Text passage:
[start]
[Date Prev][Date Next][Thread Prev][Thread Next][Date Index][Thread Index]

Re: [Condor-users] fetchwork vs. claim_worklife





On 4/12/11 12:46 PM, Carsten Aulbert wrote:
Hi Dan

On Tuesday 12 April 2011 16:58:52 Dan Bradley wrote:
I am puzzled about why preemption is ineffective in the case where the
work-fetch job has higher rank than the existing claim.  What version of
condor is this?

Version 7.4.4
But I was not aware that preemption is needed to claim an idle slot

The logs you posted showed the slot transitioning to Claimed/Idle, not Unclaimed/Idle. Therefore, the work-fetch job must preempt the claim of the schedd that is holding it. I can't think of any reason why the schedd would hold the claim after a job completes without starting another job for an hour other than the schedd being very very busy. Perhaps it would be worth looking into what exactly is going on with that. One place to start would be the shadow log. Look at the shadow that ran the job that ran on the claim before it transitioned to Claimed/Idle for a long period of time. Did the shadow exit cleanly? In the schedd log, can you see the schedd handling the exit of that shadow? It should immediately launch another job on the claim at that point.
[end]
Material supplied:
[start]
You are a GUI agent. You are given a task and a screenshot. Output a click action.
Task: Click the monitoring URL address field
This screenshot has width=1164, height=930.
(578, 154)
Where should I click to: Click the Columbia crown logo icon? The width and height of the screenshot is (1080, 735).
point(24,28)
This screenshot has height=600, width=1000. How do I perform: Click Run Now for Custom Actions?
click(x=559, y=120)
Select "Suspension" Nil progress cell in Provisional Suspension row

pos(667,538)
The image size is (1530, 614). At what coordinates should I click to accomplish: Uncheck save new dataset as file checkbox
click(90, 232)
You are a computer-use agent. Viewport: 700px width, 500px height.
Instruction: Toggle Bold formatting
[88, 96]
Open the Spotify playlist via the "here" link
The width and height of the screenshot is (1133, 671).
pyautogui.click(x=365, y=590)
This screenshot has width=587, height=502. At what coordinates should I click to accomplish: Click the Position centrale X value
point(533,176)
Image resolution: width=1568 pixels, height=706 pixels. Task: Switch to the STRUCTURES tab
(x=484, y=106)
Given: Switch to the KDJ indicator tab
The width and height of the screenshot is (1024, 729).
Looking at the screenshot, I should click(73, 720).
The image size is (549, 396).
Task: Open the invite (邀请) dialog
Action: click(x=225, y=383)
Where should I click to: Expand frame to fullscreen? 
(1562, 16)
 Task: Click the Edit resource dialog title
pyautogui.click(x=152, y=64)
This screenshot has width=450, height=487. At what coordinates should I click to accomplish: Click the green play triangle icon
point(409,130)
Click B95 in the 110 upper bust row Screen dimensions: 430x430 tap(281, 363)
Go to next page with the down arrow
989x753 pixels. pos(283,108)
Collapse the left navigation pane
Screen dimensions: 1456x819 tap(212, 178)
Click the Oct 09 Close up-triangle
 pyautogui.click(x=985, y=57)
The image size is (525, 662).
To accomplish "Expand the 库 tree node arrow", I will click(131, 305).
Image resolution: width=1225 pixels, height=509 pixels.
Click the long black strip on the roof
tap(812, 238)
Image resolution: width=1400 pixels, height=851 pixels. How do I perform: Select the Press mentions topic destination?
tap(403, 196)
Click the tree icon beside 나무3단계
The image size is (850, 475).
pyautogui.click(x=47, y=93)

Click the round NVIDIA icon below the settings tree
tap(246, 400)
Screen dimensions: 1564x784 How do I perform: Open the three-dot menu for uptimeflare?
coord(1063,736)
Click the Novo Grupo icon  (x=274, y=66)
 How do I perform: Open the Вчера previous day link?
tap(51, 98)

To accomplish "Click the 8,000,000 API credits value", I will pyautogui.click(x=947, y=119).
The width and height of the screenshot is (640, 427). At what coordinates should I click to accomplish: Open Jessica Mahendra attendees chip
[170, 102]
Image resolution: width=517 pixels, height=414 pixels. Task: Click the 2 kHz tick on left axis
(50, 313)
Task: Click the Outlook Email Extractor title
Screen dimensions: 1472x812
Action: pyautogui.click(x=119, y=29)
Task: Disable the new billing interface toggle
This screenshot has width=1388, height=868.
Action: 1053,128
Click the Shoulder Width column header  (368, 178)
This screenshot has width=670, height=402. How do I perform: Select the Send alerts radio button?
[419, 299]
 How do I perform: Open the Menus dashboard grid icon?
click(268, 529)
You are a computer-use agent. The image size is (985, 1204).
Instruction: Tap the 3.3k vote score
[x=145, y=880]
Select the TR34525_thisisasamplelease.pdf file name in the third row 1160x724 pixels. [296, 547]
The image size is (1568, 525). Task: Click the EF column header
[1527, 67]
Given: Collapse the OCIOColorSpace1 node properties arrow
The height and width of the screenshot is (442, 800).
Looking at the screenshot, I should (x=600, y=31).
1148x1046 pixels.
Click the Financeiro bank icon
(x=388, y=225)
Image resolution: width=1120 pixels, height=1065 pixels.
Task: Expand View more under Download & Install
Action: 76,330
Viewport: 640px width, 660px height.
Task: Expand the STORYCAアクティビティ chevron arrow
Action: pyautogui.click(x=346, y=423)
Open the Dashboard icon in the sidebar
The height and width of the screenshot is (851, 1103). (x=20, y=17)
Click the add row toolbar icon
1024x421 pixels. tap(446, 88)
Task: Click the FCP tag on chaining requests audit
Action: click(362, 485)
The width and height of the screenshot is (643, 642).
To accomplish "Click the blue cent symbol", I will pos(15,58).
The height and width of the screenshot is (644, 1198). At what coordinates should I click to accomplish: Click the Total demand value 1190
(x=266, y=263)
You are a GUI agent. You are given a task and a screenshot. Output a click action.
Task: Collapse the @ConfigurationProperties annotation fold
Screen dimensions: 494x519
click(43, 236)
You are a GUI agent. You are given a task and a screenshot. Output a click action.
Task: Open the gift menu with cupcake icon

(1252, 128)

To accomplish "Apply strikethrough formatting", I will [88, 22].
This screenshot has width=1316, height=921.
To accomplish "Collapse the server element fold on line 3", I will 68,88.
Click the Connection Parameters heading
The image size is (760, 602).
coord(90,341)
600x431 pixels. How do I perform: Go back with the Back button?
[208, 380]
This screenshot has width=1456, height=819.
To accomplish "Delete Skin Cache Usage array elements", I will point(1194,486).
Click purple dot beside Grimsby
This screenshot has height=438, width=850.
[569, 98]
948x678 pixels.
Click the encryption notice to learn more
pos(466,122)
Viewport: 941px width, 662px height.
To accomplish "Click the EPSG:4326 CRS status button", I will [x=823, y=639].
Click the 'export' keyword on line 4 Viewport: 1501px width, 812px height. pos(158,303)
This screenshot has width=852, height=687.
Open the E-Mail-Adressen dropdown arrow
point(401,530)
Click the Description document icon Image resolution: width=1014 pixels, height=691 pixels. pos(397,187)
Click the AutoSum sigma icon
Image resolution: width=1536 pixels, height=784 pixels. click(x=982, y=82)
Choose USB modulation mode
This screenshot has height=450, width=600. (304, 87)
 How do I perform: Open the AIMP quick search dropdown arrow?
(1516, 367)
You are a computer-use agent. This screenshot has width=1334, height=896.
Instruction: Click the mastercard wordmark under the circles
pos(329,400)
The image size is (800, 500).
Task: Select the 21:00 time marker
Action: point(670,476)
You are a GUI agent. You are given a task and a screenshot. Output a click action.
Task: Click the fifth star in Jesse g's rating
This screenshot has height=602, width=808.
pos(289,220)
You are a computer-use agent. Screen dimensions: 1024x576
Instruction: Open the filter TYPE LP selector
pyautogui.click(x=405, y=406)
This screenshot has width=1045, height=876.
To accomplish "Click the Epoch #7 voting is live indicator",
[end]
Exercise: Continue the Condor mailing-list reply about work-fetch preemption from where it stops.

Result below:
I am also curious why claims are sitting in Claimed/Idle for so long
after a job finishes.  Is the schedd severely overloaded?
Not really - as far as I can tell, busy as usual with<  ~50% CPU time on a
single node

The schedd is single-threaded. It is possible for the cpu to be not very busy but for the schedd to be having performance problems due to disk i/o or blocking network communications. Is the schedd responsive to condor_q queries?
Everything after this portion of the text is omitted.